━━━ ENTRIES

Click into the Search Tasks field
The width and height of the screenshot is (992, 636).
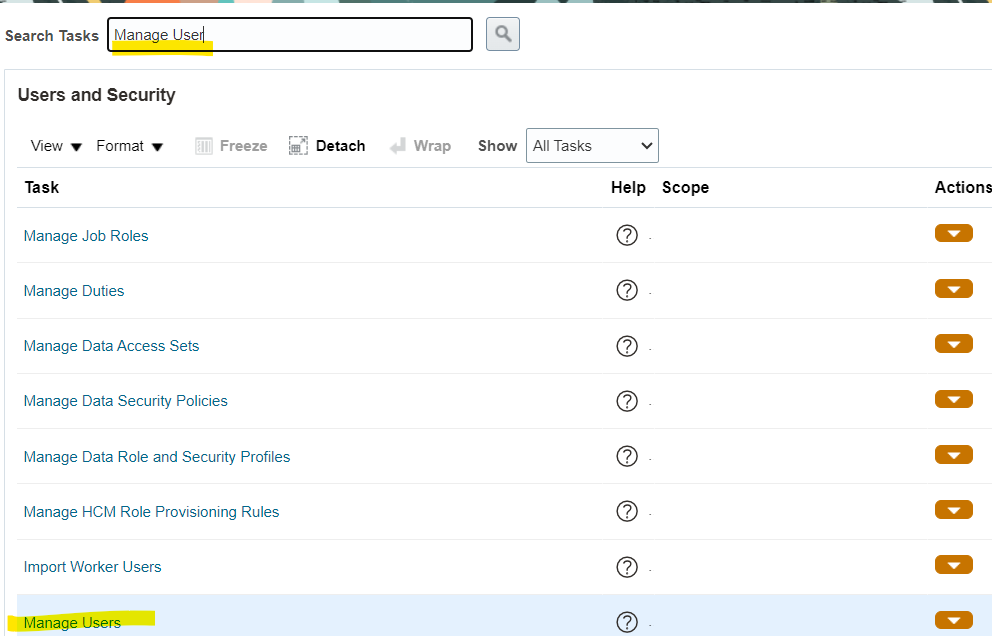click(x=290, y=35)
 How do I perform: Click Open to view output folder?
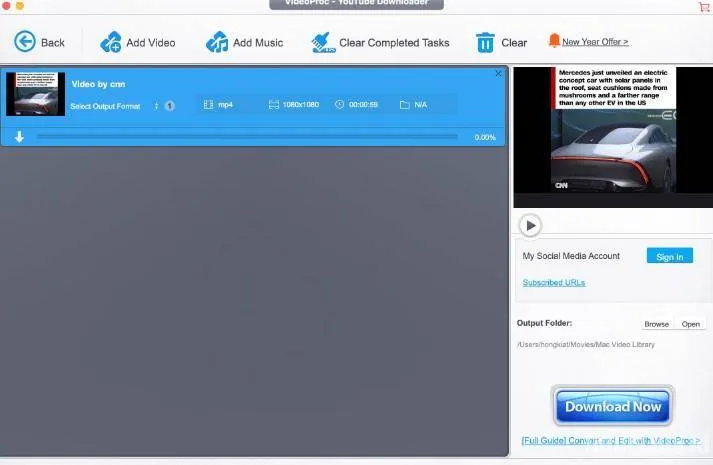click(691, 324)
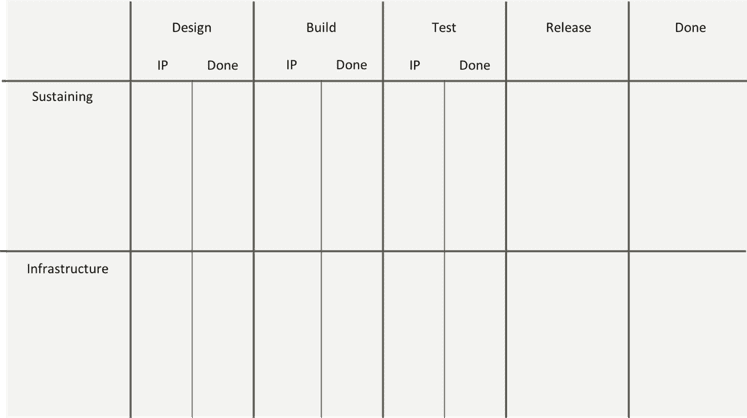Click the Infrastructure Test IP cell

[x=414, y=335]
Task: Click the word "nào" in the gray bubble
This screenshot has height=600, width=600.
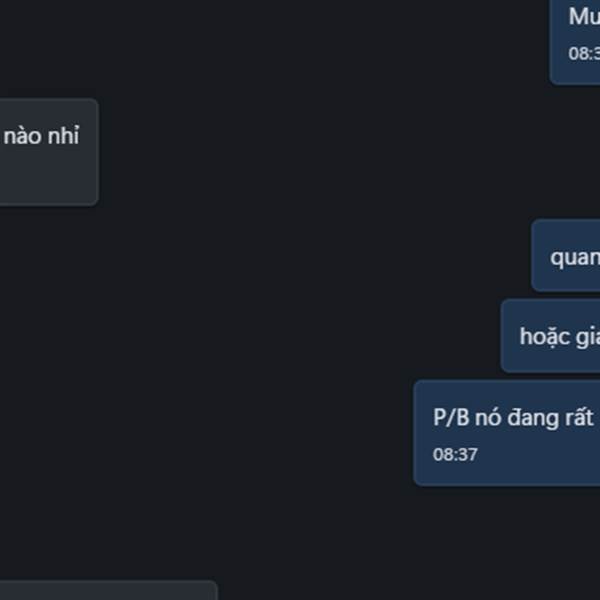Action: click(x=23, y=136)
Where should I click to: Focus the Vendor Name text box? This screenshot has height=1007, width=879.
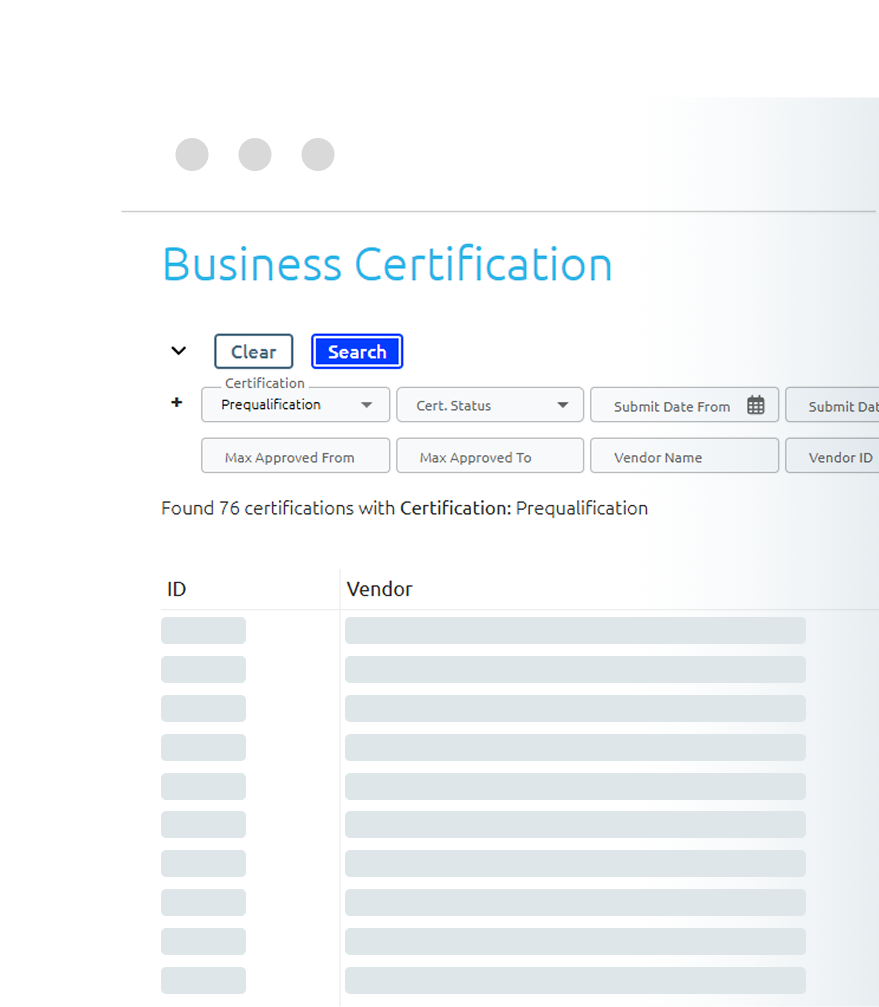click(x=684, y=456)
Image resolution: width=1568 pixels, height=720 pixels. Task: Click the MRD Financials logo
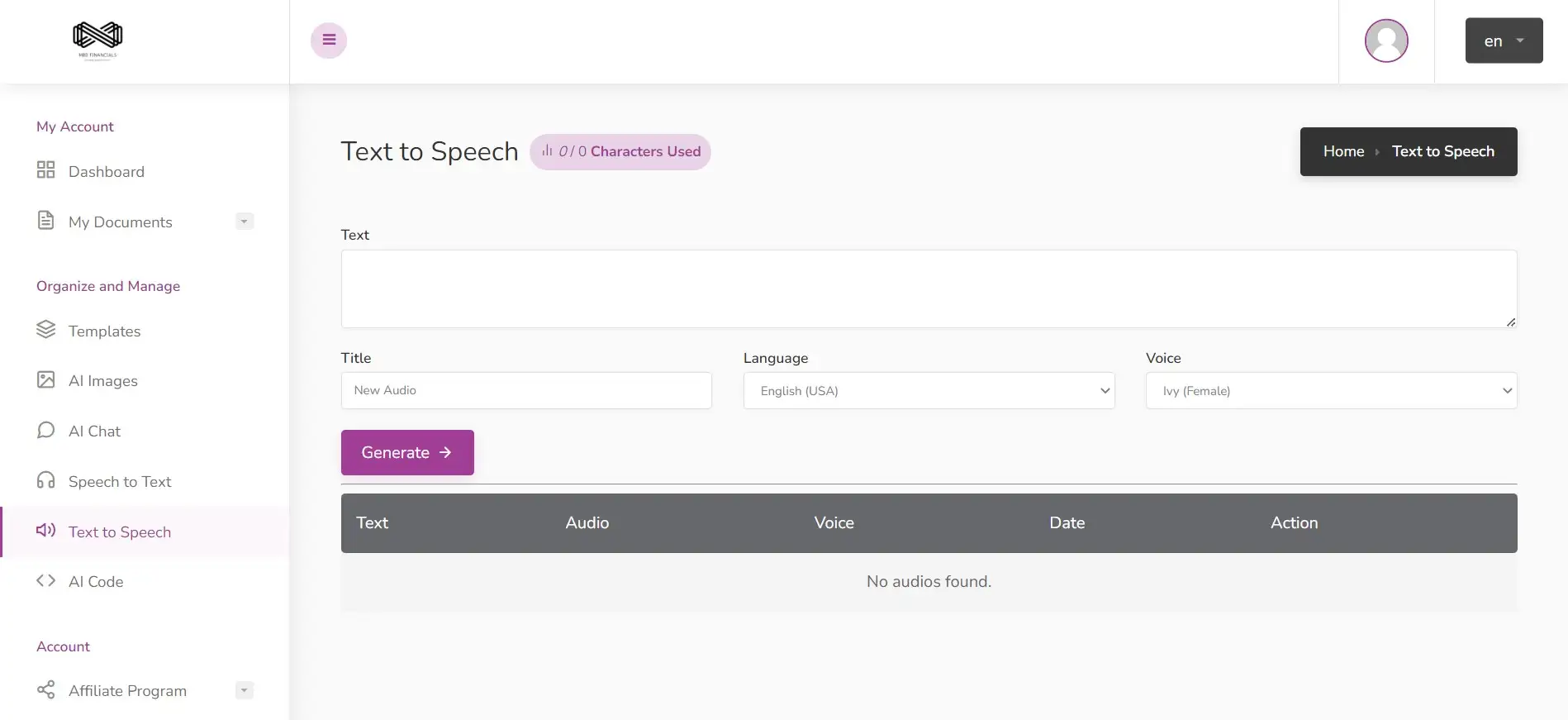(x=97, y=40)
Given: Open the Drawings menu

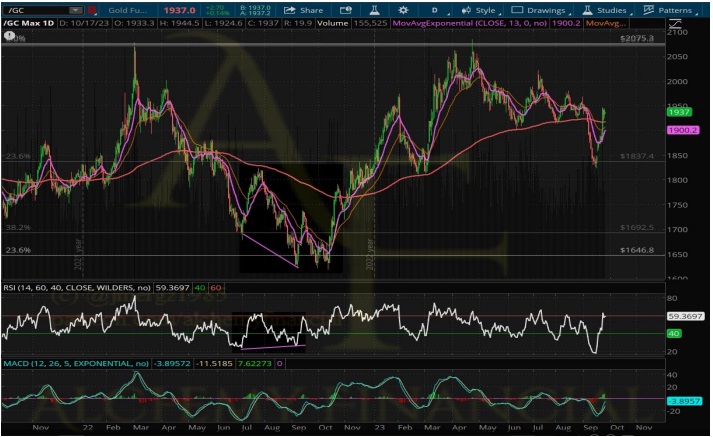Looking at the screenshot, I should pyautogui.click(x=540, y=8).
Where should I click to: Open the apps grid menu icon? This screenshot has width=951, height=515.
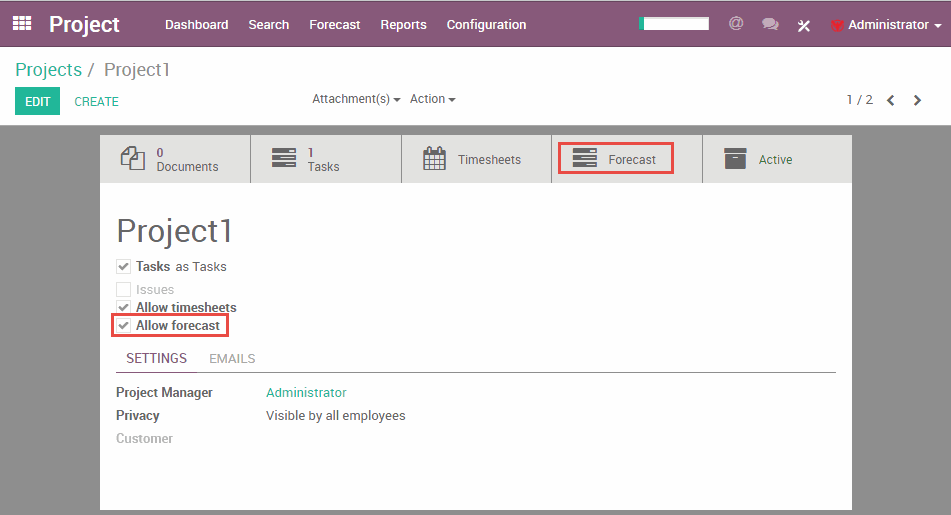(22, 24)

━━━━━━

JOB:
Write out all of the data above word for word, leaving out the pictures.

ANSWER TO THE TASK:
Click into the Search Tasks field
The width and height of the screenshot is (992, 636).
click(x=290, y=35)
 How do I perform: Click Open to view output folder?
click(691, 324)
Click the Infrastructure Test IP cell

[x=414, y=335]
Task: Click the word "nào" in the gray bubble
This screenshot has height=600, width=600.
Action: click(x=23, y=136)
Where should I click to: Focus the Vendor Name text box? This screenshot has height=1007, width=879.
click(x=684, y=456)
Image resolution: width=1568 pixels, height=720 pixels. Task: Click the MRD Financials logo
(x=97, y=40)
Given: Open the Drawings menu

Looking at the screenshot, I should pyautogui.click(x=540, y=8).
Where should I click to: Open the apps grid menu icon? This screenshot has width=951, height=515.
(22, 24)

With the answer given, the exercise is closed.